§ **DIRECTIONS**
Print exactly the lines from the one containing "Task: Click the forever" through the last line of the entries below; the pictures stay out of the copy.

§ **DATA IN THIS EXERCISE**
□ □ □ □ □
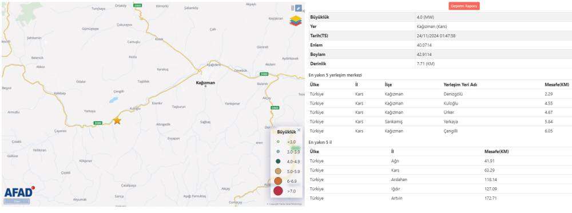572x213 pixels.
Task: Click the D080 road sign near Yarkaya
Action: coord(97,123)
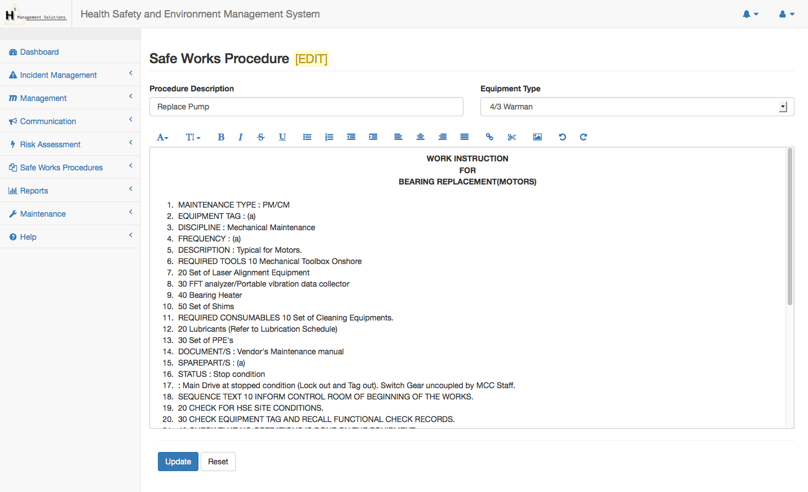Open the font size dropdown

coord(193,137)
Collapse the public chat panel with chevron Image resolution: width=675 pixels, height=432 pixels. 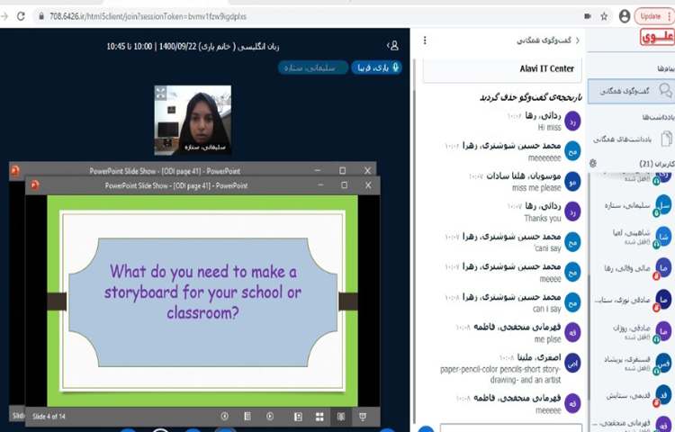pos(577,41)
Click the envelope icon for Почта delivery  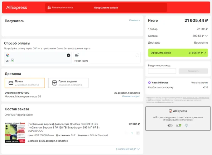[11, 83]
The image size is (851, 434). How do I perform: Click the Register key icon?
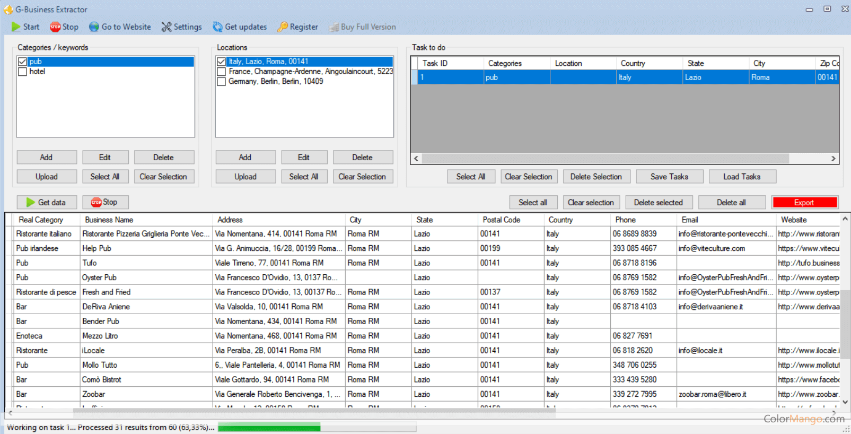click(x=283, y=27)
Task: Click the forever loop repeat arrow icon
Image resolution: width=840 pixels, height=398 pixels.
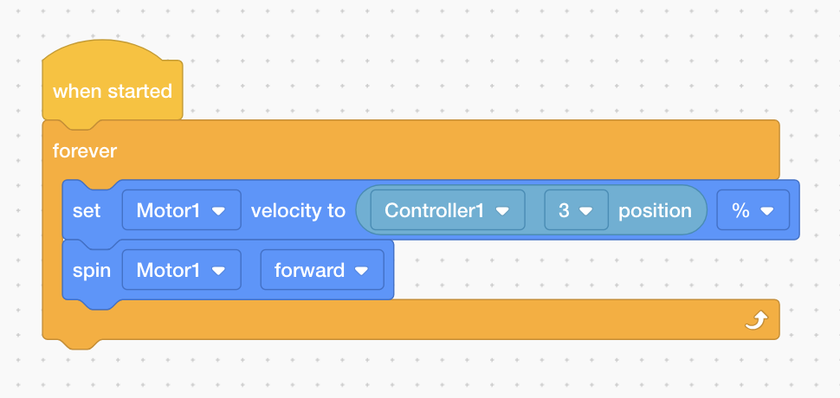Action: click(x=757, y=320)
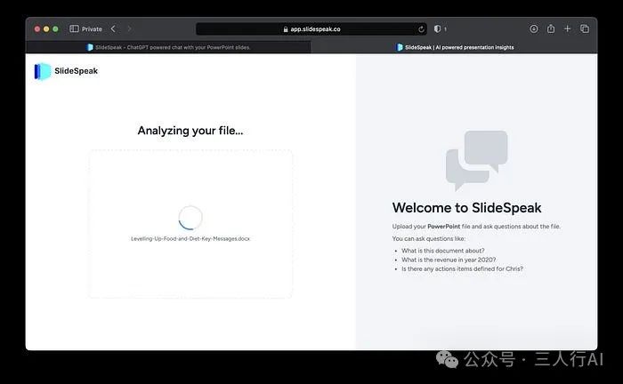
□ □ □ □ □
§ **RESULT**
Task: Click the forever loop repeat arrow icon
Image resolution: width=840 pixels, height=398 pixels.
Action: click(x=757, y=320)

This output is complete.